While the marketing campaigns make it seem so simple to get bonuses, in reality they can be tough to earn or qualify for. In many cases, as Modesto bankruptcy lawyers have seen, people have to spend a certain amount every month, pay off what is owed in a short period or jump through other hoops to get the perks. It's not as simple as receiving the card in the mail, using it and automatically getting money in your pocket. These companies are smart -- they're not giving away any money without making much more.
Credit cards are a necessary evil. Most Americans have at least one and most people have several. In the minority are adults who have no cards and rely on a cash and check system of living. And that's what these cards want because the more we use them, the more in debt we become.

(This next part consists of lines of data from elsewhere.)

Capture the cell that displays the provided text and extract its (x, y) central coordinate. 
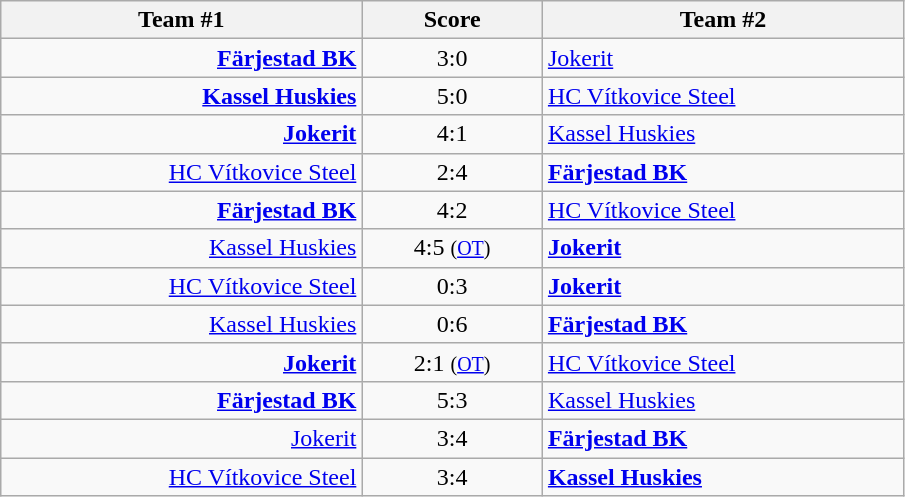
5:0 (452, 96)
0:3 (452, 286)
Team #2 (722, 20)
4:5 (OT) (452, 248)
3:0 (452, 58)
Team #1 (182, 20)
Score (452, 20)
4:1 (452, 134)
2:4 (452, 172)
4:2 (452, 210)
5:3 (452, 400)
2:1 (OT) (452, 362)
0:6 (452, 324)
From the cell containing the given text, extract its center point as [x, y] coordinate. 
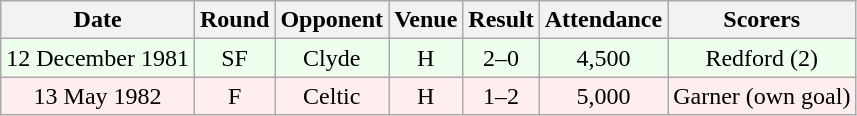
Garner (own goal) [762, 96]
1–2 [501, 96]
SF [234, 58]
5,000 [603, 96]
Clyde [332, 58]
Round [234, 20]
Scorers [762, 20]
Result [501, 20]
13 May 1982 [98, 96]
Redford (2) [762, 58]
2–0 [501, 58]
Attendance [603, 20]
4,500 [603, 58]
Date [98, 20]
F [234, 96]
12 December 1981 [98, 58]
Venue [426, 20]
Celtic [332, 96]
Opponent [332, 20]
Identify which cell holds the provided text, then report its (x, y) central coordinate. 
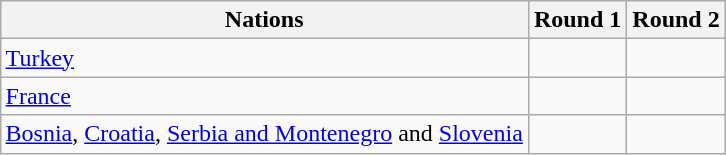
Round 1 (577, 20)
Bosnia, Croatia, Serbia and Montenegro and Slovenia (264, 134)
Nations (264, 20)
France (264, 96)
Turkey (264, 58)
Round 2 (676, 20)
Output the (X, Y) coordinate of the center of the cell containing the given text.  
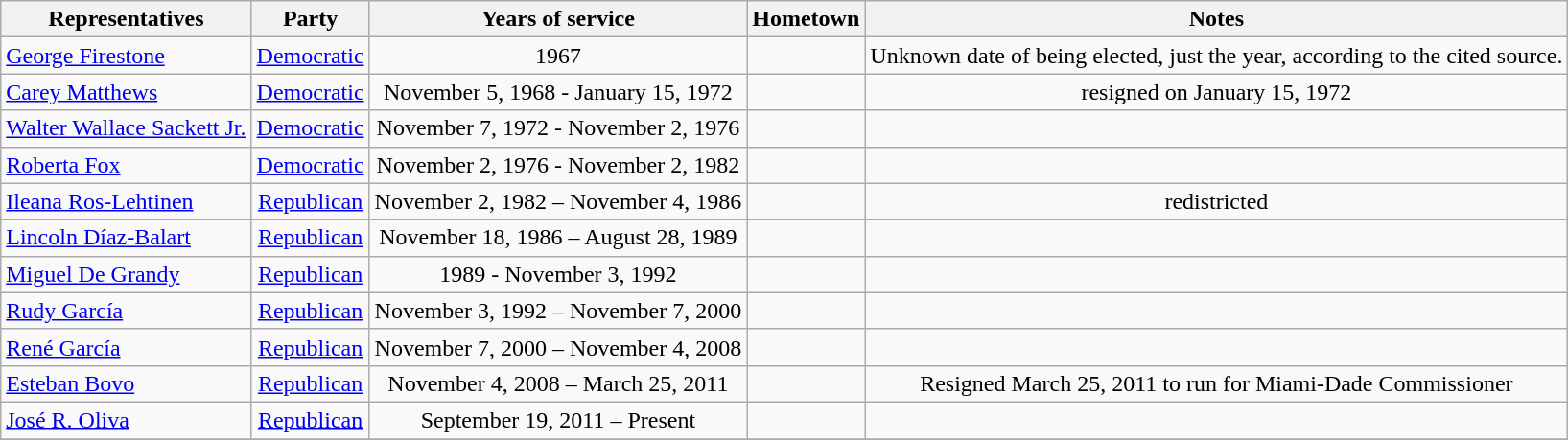
Party (311, 19)
Lincoln Díaz-Balart (127, 238)
November 4, 2008 – March 25, 2011 (558, 384)
Walter Wallace Sackett Jr. (127, 129)
Notes (1216, 19)
Resigned March 25, 2011 to run for Miami-Dade Commissioner (1216, 384)
November 7, 2000 – November 4, 2008 (558, 347)
José R. Oliva (127, 420)
Roberta Fox (127, 165)
November 5, 1968 - January 15, 1972 (558, 92)
Carey Matthews (127, 92)
redistricted (1216, 201)
Representatives (127, 19)
1967 (558, 56)
resigned on January 15, 1972 (1216, 92)
Unknown date of being elected, just the year, according to the cited source. (1216, 56)
November 2, 1976 - November 2, 1982 (558, 165)
Esteban Bovo (127, 384)
Rudy García (127, 311)
November 2, 1982 – November 4, 1986 (558, 201)
Ileana Ros-Lehtinen (127, 201)
November 3, 1992 – November 7, 2000 (558, 311)
Years of service (558, 19)
November 18, 1986 – August 28, 1989 (558, 238)
September 19, 2011 – Present (558, 420)
Hometown (806, 19)
George Firestone (127, 56)
René García (127, 347)
November 7, 1972 - November 2, 1976 (558, 129)
1989 - November 3, 1992 (558, 274)
Miguel De Grandy (127, 274)
Find where the given text appears and provide that cell's center as (x, y) coordinate. 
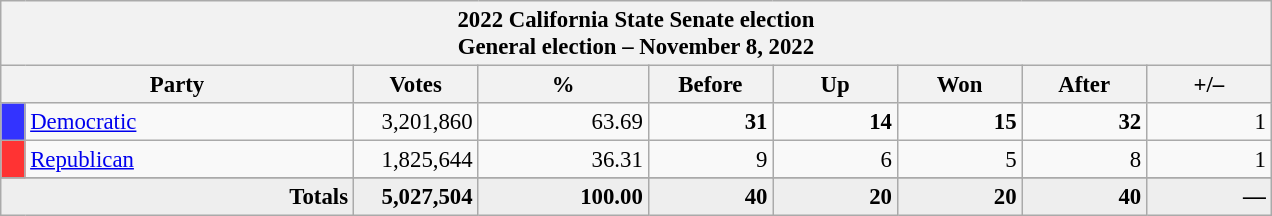
— (1208, 197)
Won (960, 85)
Democratic (189, 122)
Republican (189, 160)
Before (710, 85)
Party (178, 85)
1,825,644 (416, 160)
Totals (178, 197)
+/– (1208, 85)
100.00 (563, 197)
3,201,860 (416, 122)
9 (710, 160)
After (1084, 85)
Up (836, 85)
% (563, 85)
2022 California State Senate electionGeneral election – November 8, 2022 (636, 34)
32 (1084, 122)
14 (836, 122)
5,027,504 (416, 197)
15 (960, 122)
6 (836, 160)
Votes (416, 85)
5 (960, 160)
36.31 (563, 160)
31 (710, 122)
8 (1084, 160)
63.69 (563, 122)
Determine the [X, Y] coordinate at the center of the cell enclosing the given text.  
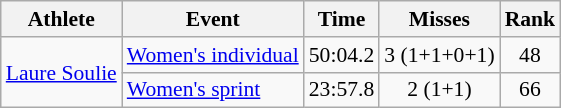
2 (1+1) [439, 90]
50:04.2 [342, 55]
Time [342, 19]
66 [530, 90]
Athlete [62, 19]
Laure Soulie [62, 72]
Event [213, 19]
Misses [439, 19]
Women's sprint [213, 90]
Rank [530, 19]
23:57.8 [342, 90]
3 (1+1+0+1) [439, 55]
48 [530, 55]
Women's individual [213, 55]
Determine the [x, y] coordinate at the center of the cell enclosing the given text.  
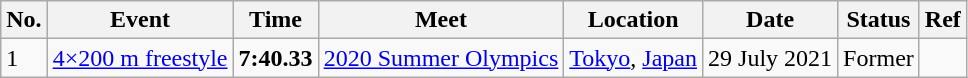
Time [276, 20]
Former [879, 58]
No. [24, 20]
7:40.33 [276, 58]
4×200 m freestyle [140, 58]
Tokyo, Japan [634, 58]
Ref [942, 20]
29 July 2021 [770, 58]
Event [140, 20]
Meet [441, 20]
Location [634, 20]
2020 Summer Olympics [441, 58]
1 [24, 58]
Status [879, 20]
Date [770, 20]
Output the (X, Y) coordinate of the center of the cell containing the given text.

That's where bankruptcy in Modesto comes into play. Many people have fallen for far too many lines of credit, leading them down a path of debt and sometimes financial ruination. These consumers at some point may figure out that late fees, withdrawal transaction fees, and spikes in interest rates can lead them to continually be stuck in debt.
Filing for bankruptcy wipes clean that debt and allows people to live a life without the pressures of creditors and debt collection agencies. There are two chapters of bankruptcy and both are designed with consumers in mind.
According to a recent article by Moneyrates.com, the credit card companies have been putting on a full-court press to lock up as many consumers as possible. They are shooting television commercials with high-priced celebrities, doing mailings and increasing Internet advertising to lure in consumers.
Here are some examples of recent "deals" the companies have been using:
- American Express offered 20 percent discounts when making purchases on Nov. 26 from certain businesses.
- Bank of America pays 2 percent cash back on groceries, 3 percent on gas up to $1,500 every three months. Its Upromise card offers 11 percent cash back for college when shopping through Upromise.com.
- Chase and Citibank are both paying new credit card holders $200 after they put $500 on their card.
- Capital One has a card that offers 1 percent cash back on day-to-day shopping and a 50 percent bonus on earned cash on top of a one-time $100 bonus.
- Discover offers a card with 0 percent interest for 15 months and you get 5 percent back on up to $300 spent.
While the flashy perks may be enticing, don't forget the basics. Read the fine print, find out what the interest rate will be after the introductory rates wear off and do your research. As stated earlier, credit card companies aren't in business to give away money. It's unlikely a consumer can profit from their credit card, so all the promises of perks and cash back are likely just a show. Proceed with caution.